[Daten zu Wörtern und Elementpositionen]

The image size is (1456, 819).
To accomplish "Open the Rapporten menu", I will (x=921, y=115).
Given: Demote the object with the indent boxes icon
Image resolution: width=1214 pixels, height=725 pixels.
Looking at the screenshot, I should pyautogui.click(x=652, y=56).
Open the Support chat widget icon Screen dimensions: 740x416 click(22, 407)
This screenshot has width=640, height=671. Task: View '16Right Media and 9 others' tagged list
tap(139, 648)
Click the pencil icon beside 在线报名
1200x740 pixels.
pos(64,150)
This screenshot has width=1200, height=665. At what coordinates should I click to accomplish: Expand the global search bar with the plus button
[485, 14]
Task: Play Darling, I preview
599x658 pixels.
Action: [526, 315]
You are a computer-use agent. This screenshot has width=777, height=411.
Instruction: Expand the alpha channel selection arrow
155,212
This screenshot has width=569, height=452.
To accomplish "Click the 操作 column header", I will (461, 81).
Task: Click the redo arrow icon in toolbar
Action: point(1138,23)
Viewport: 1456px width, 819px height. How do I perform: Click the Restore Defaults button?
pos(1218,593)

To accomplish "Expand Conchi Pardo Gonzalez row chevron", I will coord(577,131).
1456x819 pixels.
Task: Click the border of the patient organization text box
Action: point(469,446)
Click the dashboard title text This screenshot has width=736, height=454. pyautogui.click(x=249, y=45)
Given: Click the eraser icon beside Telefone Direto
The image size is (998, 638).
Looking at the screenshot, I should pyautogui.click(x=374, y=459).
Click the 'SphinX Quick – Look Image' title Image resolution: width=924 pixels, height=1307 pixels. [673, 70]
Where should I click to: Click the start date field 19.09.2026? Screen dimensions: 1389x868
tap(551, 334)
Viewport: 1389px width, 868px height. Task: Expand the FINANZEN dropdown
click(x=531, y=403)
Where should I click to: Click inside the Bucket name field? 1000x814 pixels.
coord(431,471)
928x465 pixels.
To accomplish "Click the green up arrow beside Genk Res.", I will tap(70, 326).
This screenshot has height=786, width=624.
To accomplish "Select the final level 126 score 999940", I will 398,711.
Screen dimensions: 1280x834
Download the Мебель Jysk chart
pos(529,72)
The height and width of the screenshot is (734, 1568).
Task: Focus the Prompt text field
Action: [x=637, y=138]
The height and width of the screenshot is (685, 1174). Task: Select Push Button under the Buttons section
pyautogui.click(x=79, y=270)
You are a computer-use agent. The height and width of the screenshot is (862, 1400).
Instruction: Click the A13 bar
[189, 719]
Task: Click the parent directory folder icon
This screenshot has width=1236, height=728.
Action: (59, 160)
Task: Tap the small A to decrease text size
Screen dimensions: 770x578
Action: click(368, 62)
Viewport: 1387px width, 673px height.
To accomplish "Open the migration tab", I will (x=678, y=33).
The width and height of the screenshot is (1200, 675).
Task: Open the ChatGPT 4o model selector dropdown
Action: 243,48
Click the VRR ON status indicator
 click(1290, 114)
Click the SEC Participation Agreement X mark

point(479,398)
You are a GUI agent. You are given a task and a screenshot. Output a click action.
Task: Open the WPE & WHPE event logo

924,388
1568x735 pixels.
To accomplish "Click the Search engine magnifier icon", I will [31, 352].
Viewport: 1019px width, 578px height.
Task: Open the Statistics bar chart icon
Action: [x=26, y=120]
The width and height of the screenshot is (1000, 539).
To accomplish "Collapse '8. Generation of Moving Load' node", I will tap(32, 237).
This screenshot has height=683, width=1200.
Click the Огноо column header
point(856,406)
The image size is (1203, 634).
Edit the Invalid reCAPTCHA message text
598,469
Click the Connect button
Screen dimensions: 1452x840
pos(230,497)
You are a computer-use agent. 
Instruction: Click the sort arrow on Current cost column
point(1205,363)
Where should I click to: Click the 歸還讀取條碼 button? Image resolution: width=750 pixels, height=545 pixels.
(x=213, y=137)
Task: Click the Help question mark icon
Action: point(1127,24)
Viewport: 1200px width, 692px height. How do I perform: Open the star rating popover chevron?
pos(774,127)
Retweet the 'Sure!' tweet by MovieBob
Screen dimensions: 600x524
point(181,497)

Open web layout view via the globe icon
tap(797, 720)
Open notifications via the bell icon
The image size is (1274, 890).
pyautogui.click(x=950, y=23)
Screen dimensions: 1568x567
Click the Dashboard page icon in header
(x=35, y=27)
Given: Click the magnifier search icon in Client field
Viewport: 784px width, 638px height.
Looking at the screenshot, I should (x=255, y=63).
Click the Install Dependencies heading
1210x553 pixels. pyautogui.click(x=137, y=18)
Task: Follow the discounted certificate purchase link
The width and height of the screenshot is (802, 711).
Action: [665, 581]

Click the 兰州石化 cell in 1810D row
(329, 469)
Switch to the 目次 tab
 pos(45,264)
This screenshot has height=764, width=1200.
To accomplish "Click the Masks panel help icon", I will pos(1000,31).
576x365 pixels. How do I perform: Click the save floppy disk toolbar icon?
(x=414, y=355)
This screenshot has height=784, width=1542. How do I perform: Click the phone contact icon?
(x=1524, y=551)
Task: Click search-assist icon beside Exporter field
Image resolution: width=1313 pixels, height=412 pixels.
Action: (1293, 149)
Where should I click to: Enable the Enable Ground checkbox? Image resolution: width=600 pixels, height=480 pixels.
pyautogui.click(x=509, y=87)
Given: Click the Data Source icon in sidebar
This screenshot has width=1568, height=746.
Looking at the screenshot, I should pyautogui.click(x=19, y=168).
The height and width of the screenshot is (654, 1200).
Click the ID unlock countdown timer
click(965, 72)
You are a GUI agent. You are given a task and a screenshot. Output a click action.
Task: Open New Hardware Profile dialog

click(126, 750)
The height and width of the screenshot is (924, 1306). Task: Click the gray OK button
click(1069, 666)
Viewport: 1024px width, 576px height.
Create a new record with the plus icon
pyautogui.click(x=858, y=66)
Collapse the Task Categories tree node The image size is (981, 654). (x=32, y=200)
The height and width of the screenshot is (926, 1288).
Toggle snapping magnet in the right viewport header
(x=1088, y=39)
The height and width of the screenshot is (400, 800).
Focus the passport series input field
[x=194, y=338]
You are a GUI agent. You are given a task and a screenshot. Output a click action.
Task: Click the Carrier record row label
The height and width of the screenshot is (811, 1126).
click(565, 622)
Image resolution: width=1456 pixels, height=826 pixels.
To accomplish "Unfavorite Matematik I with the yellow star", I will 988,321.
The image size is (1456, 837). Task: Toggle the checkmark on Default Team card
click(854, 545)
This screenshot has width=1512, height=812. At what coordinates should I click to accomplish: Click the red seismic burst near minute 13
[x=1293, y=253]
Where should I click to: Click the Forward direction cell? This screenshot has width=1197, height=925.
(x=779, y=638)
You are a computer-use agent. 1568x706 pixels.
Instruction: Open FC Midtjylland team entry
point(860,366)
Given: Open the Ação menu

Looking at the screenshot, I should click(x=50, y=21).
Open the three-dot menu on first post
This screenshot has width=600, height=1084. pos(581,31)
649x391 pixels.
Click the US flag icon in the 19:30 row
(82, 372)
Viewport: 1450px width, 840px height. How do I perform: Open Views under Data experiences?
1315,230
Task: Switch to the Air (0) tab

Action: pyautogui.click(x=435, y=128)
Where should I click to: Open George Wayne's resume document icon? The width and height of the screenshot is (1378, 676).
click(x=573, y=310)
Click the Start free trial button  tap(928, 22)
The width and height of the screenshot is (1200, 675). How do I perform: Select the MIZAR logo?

__ZU LÖSENDE AUFGABE__. Extrahieren Sie aus den obigen Datensätzen jede Zeile, die das Wort "plus" enthält, wobei Groß- und Kleinschreibung zu beachten ist.

__SCHRIFTLICHE LÖSUNG__.
This screenshot has width=1200, height=665. At what coordinates should I click to accomplish: Expand the global search bar with the plus button
Create a new record with the plus icon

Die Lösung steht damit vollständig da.